## FRAGMENTO DE TEXTO:
Anoche soñé con la Dama de Hierro más famosa. En esa historia imaginaria que se teje cuando dormimos, me vi llegando a París, dejando el equipaje en el hotel y apurando el paso hacia Trocadero. Ya era de noche y estaba cansada. Sentía los efectos del jet-lag, obvio. Pero quería llegar a tiempo para ver brillar a la Tour Eiffel en esa especie de ceremonia de luces que se celebra a diario. En ese momento del espectáculo es cuando te dices: «Estoy en París!». La perspectiva desde los Champs de Mars no puede ser más bella. Me sentía feliz hasta que… sonó la alarma del despertador en el teléfono. Y así, de un plumazo, la realidad borró esos recuerdos increíbles. Volví a Rosario, a Argentina y a la cuarentena interminable, consecuencia de la pandemia de Covid-19. El contraste no podía ser peor.

## DATOS DISPONIBLES:
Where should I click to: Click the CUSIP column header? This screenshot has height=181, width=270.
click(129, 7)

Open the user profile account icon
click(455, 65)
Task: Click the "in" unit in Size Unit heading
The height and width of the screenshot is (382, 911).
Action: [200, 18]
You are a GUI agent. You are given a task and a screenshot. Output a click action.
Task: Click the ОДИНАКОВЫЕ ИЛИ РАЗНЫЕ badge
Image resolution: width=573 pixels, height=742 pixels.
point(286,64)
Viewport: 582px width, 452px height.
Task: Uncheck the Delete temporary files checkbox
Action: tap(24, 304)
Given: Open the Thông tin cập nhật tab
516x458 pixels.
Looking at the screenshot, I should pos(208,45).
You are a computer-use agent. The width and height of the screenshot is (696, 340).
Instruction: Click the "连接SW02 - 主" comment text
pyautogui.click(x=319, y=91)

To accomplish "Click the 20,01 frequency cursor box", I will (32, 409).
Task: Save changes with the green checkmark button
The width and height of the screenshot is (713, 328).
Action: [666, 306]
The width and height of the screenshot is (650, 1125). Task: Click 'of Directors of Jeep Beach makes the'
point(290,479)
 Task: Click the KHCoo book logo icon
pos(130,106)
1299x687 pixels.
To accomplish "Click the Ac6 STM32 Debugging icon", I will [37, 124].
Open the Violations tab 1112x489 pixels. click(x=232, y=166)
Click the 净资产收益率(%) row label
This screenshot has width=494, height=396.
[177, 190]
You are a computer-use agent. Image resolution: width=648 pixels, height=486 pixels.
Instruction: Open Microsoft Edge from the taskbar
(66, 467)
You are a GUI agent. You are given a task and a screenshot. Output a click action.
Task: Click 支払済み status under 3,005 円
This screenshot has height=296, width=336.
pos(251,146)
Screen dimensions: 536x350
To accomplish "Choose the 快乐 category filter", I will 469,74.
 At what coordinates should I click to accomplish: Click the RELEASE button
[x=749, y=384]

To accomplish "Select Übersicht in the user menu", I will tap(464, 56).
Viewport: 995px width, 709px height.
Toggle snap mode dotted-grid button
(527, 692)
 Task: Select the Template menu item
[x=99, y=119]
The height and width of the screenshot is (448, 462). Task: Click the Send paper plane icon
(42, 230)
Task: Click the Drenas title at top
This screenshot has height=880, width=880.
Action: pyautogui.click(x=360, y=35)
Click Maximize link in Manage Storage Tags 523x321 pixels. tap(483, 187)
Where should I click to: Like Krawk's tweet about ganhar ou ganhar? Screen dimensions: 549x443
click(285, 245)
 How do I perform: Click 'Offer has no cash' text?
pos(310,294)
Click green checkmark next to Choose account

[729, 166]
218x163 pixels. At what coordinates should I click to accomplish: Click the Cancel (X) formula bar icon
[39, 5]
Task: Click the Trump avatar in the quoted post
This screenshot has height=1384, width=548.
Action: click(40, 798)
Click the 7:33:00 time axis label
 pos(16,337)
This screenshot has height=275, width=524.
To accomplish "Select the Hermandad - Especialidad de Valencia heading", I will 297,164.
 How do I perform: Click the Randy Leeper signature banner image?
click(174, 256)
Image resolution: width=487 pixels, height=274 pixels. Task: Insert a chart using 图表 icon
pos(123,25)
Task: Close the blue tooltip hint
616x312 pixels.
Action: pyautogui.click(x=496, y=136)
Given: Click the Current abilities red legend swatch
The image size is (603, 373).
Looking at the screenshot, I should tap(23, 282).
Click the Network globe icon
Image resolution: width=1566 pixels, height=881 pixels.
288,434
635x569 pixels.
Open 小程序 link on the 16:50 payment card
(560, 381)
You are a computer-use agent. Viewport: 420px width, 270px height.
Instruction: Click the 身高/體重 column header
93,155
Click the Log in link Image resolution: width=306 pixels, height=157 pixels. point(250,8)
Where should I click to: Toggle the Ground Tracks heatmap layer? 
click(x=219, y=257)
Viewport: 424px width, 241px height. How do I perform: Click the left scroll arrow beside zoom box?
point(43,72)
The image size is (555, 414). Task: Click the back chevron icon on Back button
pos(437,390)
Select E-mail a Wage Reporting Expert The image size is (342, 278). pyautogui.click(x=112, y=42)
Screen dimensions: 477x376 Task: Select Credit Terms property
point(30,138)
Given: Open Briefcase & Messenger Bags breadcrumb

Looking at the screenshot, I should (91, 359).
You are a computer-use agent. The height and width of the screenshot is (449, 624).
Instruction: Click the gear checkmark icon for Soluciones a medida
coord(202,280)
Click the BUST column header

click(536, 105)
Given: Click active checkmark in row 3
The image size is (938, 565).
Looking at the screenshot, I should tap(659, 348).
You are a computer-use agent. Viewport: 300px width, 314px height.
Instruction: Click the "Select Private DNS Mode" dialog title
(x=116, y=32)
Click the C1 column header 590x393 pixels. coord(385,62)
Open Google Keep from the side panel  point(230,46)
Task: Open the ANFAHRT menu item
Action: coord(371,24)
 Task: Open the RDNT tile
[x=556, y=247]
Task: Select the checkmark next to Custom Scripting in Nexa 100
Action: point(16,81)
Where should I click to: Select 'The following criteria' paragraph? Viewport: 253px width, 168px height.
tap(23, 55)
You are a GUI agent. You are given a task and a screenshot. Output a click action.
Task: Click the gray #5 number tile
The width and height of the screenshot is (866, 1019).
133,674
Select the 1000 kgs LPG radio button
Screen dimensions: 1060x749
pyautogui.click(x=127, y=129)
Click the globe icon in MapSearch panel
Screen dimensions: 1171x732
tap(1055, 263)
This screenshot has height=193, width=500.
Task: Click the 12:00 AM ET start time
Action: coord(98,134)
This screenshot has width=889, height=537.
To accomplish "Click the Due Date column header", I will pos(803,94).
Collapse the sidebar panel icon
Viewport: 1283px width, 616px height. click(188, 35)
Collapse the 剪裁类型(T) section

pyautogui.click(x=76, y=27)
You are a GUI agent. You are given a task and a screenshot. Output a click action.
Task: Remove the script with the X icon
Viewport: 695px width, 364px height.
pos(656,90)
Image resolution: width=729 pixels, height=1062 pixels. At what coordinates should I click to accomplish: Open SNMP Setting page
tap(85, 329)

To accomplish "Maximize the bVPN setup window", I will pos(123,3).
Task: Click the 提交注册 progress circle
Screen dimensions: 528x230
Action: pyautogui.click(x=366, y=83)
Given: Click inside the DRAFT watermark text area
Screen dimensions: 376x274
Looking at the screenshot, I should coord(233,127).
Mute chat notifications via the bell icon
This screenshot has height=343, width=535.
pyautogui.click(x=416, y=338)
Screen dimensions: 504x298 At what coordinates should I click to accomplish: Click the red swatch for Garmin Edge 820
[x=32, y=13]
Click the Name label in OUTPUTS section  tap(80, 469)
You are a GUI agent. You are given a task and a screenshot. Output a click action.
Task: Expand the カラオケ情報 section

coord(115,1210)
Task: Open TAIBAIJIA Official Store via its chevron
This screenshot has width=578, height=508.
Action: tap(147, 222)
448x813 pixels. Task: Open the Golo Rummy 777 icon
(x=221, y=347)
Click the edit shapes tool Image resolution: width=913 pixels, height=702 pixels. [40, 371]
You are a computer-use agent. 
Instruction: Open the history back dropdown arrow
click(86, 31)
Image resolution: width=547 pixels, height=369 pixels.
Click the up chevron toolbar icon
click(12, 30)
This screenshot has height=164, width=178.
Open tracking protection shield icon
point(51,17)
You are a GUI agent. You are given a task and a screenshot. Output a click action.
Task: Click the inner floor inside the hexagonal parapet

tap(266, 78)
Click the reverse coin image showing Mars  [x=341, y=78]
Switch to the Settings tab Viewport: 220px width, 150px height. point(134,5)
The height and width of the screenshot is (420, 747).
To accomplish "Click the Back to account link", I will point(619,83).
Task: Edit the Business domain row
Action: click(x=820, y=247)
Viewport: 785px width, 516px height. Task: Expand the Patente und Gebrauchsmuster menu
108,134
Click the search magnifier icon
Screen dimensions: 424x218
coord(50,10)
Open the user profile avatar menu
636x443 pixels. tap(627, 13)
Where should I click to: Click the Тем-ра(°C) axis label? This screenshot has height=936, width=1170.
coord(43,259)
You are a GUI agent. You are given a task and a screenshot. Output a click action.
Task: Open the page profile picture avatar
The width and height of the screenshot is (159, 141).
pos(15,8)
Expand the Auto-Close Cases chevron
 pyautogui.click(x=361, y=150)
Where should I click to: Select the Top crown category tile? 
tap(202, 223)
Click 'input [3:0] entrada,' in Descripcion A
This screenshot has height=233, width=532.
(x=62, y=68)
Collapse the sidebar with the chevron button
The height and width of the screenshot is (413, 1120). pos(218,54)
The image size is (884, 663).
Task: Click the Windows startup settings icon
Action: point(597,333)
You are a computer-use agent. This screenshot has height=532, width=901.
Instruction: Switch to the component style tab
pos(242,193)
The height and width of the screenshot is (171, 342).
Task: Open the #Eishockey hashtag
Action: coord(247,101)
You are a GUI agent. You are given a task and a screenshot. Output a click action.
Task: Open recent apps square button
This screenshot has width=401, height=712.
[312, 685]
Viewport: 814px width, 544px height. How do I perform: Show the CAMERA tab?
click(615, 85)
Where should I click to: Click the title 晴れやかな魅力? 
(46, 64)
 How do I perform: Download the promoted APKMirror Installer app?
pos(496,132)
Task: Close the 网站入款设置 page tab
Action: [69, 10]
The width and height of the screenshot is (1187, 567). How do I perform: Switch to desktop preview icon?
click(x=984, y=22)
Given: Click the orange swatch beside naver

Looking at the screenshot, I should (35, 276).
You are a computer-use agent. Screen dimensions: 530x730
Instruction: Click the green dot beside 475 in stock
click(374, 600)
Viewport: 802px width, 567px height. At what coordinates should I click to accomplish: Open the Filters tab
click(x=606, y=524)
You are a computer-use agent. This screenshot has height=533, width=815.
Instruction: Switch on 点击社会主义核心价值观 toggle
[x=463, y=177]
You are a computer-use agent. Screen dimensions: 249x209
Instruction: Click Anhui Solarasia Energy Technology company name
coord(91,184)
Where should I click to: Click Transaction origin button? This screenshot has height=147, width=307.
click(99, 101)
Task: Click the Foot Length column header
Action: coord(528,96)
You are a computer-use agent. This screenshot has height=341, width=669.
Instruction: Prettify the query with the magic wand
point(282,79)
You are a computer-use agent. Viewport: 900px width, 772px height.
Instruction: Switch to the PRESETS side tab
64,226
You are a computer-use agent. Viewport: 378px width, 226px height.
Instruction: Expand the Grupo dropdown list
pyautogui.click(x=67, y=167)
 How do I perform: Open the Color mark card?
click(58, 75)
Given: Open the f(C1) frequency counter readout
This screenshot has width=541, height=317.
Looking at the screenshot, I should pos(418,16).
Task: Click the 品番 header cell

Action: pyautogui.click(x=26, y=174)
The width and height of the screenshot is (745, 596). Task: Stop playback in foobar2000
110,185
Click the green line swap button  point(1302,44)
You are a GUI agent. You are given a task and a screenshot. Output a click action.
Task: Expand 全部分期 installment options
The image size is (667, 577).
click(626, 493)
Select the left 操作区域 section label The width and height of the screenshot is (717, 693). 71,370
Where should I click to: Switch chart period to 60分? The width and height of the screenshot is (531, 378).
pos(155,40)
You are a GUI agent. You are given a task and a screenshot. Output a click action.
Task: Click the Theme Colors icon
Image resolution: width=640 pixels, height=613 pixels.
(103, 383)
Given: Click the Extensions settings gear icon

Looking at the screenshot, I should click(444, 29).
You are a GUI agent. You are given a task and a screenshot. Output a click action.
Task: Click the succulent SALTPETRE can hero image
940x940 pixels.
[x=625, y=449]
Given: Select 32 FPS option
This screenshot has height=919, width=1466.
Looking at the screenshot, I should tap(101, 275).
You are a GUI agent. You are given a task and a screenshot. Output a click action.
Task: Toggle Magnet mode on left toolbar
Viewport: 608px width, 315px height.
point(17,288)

## ACCIONES REQUERIDAS:
1. Traduzca al inglés esta oración del relato sobre el sueño de París: «La perspectiva desde los Champs de Mars no puede ser más bella.»
2. Edite el relato sobre el sueño de París desde "Anoche soñé con" hasta "podía ser peor.", ambos incluidos, y reemplace "Rosario" por "Córdoba".
3. Prosiga el relato sobre el sueño de París a partir del punto en que termina.
Los ítems no desempeñan papel alguno en esta parte.

## RESPUESTAS POR ÍTEM:
1. The view from the Champs de Mars could not be more beautiful.

2.
Anoche soñé con la Dama de Hierro más famosa. En esa historia imaginaria que se teje cuando dormimos, me vi llegando a París, dejando el equipaje en el hotel y apurando el paso hacia Trocadero. Ya era de noche y estaba cansada. Sentía los efectos del jet-lag, obvio. Pero quería llegar a tiempo para ver brillar a la Tour Eiffel en esa especie de ceremonia de luces que se celebra a diario. En ese momento del espectáculo es cuando te dices: «Estoy en París!». La perspectiva desde los Champs de Mars no puede ser más bella. Me sentía feliz hasta que… sonó la alarma del despertador en el teléfono. Y así, de un plumazo, la realidad borró esos recuerdos increíbles. Volví a Córdoba, a Argentina y a la cuarentena interminable, consecuencia de la pandemia de Covid-19. El contraste no podía ser peor.

3.
A esta «dama» le caben muchos adjetivos, entre ellos que es monumental, magnífica, única. La Tour Eiffel es como el faro que ilumina a París. Te «acompaña» en casi todos los paseos ya que la descubres desde muchos de los arrondissements pero es difícil acostumbrarse a verla. Nunca olvidaré el día en el que, por vez primera, estuve a sus pies. La torre está a menudo escondida detrás de la bruma. Ese tipo de jornadas son habituales en la ciudad. Sin embargo, cuando la tienes tan cerca, con todos sus detalles, es impactante.
Ubicada a orillas del Sena, el más famoso entre los monumentos parisinos en el 7e arrondissement o distrito, se transformó con el tiempo en el símbolo de Francia después de su instalación para la exposición universal de París en 1889. Allí quedó, a pesar del rechazo que generaba a los parisinos. Aún hoy encontramos a gente que no la ama precisamente. Sin embargo, a los visitantes no deja de fascinarnos.